Сам участник Майдана, волонтер, лидер общественной организации, человек, который ведет достаточно публичный образ жизни. Он находит в себе силы без напряжения улыбаться журналистам и откровенно делится всем, что ему пришлось пережить за последние пять лет. Складывается впечатление, что этот человек сумел справиться с болью, найти смысл и жить дальше.

В такой атмосфере проходил и наш диалог. Голоднюк не осторожничал, чем подкупал. Излишне не драматизировал. Проявлял выдержку, отвечая даже на самые тяжелые вопросы. Признаюсь, в какой-то момент у меня даже промелькнула мысль, что мужчинам, наверное, немного легче проходить подобное испытание. Тем более я уже знала, что три года назад у моего героя родился сын. В другой семье.

…Пошла провожать его по лестнице, до самого выхода из здания студии. Дверь настежь распахнул сквозняк, и мы вдохнули резкий морозный воздух. Как будто прошлое подало свой знак. Уже прозвучали прощальные фразы, как вдруг он остановился и спросил: «А можно я покажу фотографию Устима?». В секунду открыл в телефоне фото. «Почему последнее? Почему самое больное?» — опешив, подумала я. То, где склонился над своим взрослым, красивым сыном, когда нашел его в том страшном ряду в гостинице «Украина».

И тут я вдруг поняла, что передо мной человек, который так и не вернулся из того морозного дня. И на вопросы мои он отвечал оттуда. Не сидя в студийном кресле, а торопливо расхаживая по гостиничному холлу со сцепленными за спиной руками. А улыбки его — способ держать дистанцию. Чтобы мир не лез слишком глубоко в душу. Чтобы не мешал ей жить там, где она хочет.

— Владимир, как вы сейчас ощущаете жизнь?

— Делю ее на «до» и «после». До Майдана, ухода Устима и волонтерства моя жизнь мало чем отличалась от других. Армия, институт… Никак не мог определиться, кем хочу быть. В армии понял, что могу быть учителем. Как мой отец. Так и стал преподавать физическую подготовку в школе. Правда, потом рождение сына и финансовая нестабильность 1990-х заставили сменить профессию. Пошел служить в правоохранительные органы. Но еще долго пытался сохранить связь с педагогикой. Продолжал вести секцию рукопашного боя. Мне всегда нравилось наблюдать за тем, как мужают мальчики, как кристаллизуются их характеры.

— Устим тоже воспринимал вас как наставника?

— Дома я «выключал» учителя. Ну а в подростковом возрасте он, как и большинство ребят, отрицал и отвергал мои советы. Опирался на мнение внешнего круга.

— Для родителей, наверное, это самый сложный период. Выдержать, устоять под напором их протеста. Не потерять отношения. И как вы справлялись?

Задание 1: Какой предмет Владимир преподавал в школе, согласно исходному документу?

Материал:

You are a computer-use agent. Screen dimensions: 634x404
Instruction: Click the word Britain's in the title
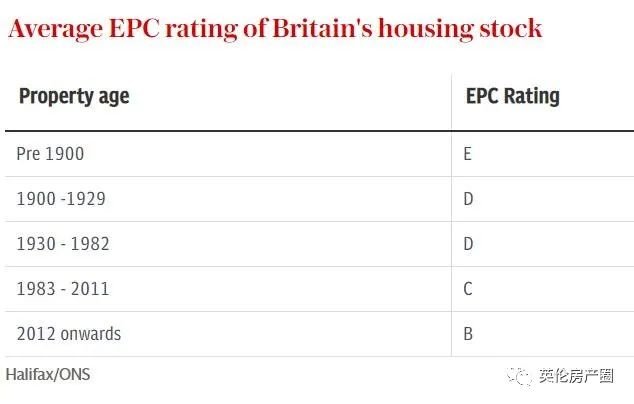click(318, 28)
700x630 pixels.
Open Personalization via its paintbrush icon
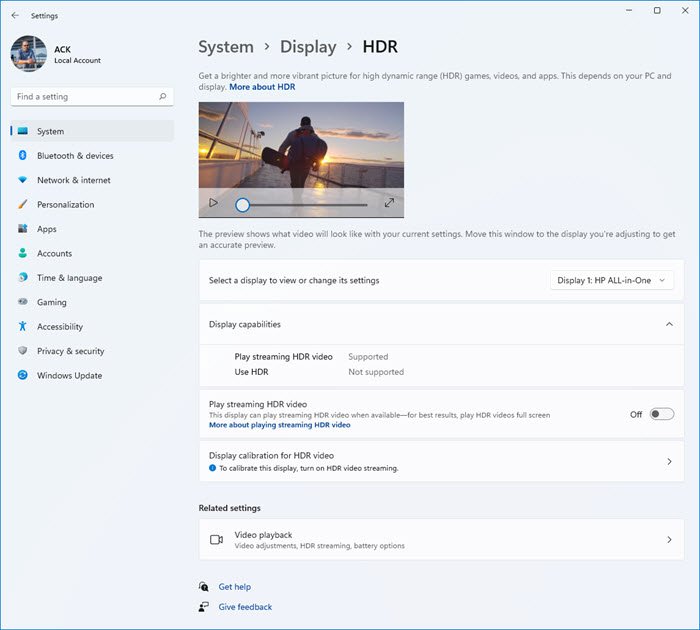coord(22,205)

Задание 2: Верните строки всех записей без единого изменения, не включая в ответ изображения.

Результат задания 1: Физическую подготовку.

Результат задания 2:
You are a computer-use agent. Screen dimensions: 634x404
Instruction: Click the word Britain's in the title
click(318, 28)
700x630 pixels.
Open Personalization via its paintbrush icon
coord(22,205)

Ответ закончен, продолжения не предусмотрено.